*DATASET RECORDS*:
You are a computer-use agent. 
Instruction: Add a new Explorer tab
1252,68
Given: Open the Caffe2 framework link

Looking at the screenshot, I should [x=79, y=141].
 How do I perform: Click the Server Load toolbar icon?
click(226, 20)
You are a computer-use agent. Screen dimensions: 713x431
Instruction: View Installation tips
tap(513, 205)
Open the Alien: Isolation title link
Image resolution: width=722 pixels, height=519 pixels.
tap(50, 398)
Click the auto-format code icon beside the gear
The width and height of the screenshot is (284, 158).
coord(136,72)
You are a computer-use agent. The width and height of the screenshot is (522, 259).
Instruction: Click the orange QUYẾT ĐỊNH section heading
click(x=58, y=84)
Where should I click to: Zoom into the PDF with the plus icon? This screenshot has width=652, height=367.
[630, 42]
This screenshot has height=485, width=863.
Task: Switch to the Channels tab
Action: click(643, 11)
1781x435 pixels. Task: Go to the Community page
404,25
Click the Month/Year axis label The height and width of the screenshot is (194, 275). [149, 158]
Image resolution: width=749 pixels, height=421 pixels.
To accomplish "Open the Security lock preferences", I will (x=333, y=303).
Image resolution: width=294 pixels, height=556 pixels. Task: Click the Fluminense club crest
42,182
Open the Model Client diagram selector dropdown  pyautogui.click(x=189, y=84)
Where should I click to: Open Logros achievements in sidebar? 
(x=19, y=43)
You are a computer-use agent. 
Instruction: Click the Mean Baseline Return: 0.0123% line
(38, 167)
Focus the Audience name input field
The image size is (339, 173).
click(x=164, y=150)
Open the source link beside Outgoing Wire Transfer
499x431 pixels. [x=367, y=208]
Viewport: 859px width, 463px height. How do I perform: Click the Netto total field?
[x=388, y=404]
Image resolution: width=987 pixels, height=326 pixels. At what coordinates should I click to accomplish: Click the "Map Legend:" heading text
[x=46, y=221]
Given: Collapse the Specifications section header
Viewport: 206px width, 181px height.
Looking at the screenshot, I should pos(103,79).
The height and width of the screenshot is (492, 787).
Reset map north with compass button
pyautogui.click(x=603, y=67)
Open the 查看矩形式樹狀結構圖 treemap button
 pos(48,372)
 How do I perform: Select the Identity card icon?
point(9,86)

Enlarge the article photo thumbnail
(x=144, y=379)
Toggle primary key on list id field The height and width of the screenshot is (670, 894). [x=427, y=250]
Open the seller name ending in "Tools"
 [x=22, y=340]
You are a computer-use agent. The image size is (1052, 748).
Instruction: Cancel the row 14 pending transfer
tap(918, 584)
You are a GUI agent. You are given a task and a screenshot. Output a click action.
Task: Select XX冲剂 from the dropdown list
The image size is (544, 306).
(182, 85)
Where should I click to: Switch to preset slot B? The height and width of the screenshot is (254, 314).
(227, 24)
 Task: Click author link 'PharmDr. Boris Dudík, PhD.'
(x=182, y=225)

*EXERCISE GOAL*:
Please output the complete data exactly.

*ANSWER BOX*:
You are a computer-use agent. 
Instruction: Add a new Explorer tab
1252,68
Given: Open the Caffe2 framework link

Looking at the screenshot, I should [x=79, y=141].
 How do I perform: Click the Server Load toolbar icon?
click(226, 20)
You are a computer-use agent. Screen dimensions: 713x431
Instruction: View Installation tips
tap(513, 205)
Open the Alien: Isolation title link
Image resolution: width=722 pixels, height=519 pixels.
tap(50, 398)
Click the auto-format code icon beside the gear
The width and height of the screenshot is (284, 158).
coord(136,72)
You are a computer-use agent. The width and height of the screenshot is (522, 259).
Instruction: Click the orange QUYẾT ĐỊNH section heading
click(x=58, y=84)
Where should I click to: Zoom into the PDF with the plus icon? This screenshot has width=652, height=367.
[630, 42]
This screenshot has height=485, width=863.
Task: Switch to the Channels tab
Action: click(643, 11)
1781x435 pixels. Task: Go to the Community page
404,25
Click the Month/Year axis label The height and width of the screenshot is (194, 275). [149, 158]
Image resolution: width=749 pixels, height=421 pixels.
To accomplish "Open the Security lock preferences", I will (x=333, y=303).
Image resolution: width=294 pixels, height=556 pixels. Task: Click the Fluminense club crest
42,182
Open the Model Client diagram selector dropdown  pyautogui.click(x=189, y=84)
Where should I click to: Open Logros achievements in sidebar? 
(x=19, y=43)
You are a computer-use agent. 
Instruction: Click the Mean Baseline Return: 0.0123% line
(38, 167)
Focus the Audience name input field
The image size is (339, 173).
click(x=164, y=150)
Open the source link beside Outgoing Wire Transfer
499x431 pixels. [x=367, y=208]
Viewport: 859px width, 463px height. How do I perform: Click the Netto total field?
[x=388, y=404]
Image resolution: width=987 pixels, height=326 pixels. At what coordinates should I click to accomplish: Click the "Map Legend:" heading text
[x=46, y=221]
Given: Collapse the Specifications section header
Viewport: 206px width, 181px height.
Looking at the screenshot, I should pos(103,79).
The height and width of the screenshot is (492, 787).
Reset map north with compass button
pyautogui.click(x=603, y=67)
Open the 查看矩形式樹狀結構圖 treemap button
 pos(48,372)
 How do I perform: Select the Identity card icon?
point(9,86)

Enlarge the article photo thumbnail
(x=144, y=379)
Toggle primary key on list id field The height and width of the screenshot is (670, 894). [x=427, y=250]
Open the seller name ending in "Tools"
 [x=22, y=340]
You are a computer-use agent. The image size is (1052, 748).
Instruction: Cancel the row 14 pending transfer
tap(918, 584)
You are a GUI agent. You are given a task and a screenshot. Output a click action.
Task: Select XX冲剂 from the dropdown list
The image size is (544, 306).
(182, 85)
Where should I click to: Switch to preset slot B? The height and width of the screenshot is (254, 314).
(227, 24)
 Task: Click author link 'PharmDr. Boris Dudík, PhD.'
(x=182, y=225)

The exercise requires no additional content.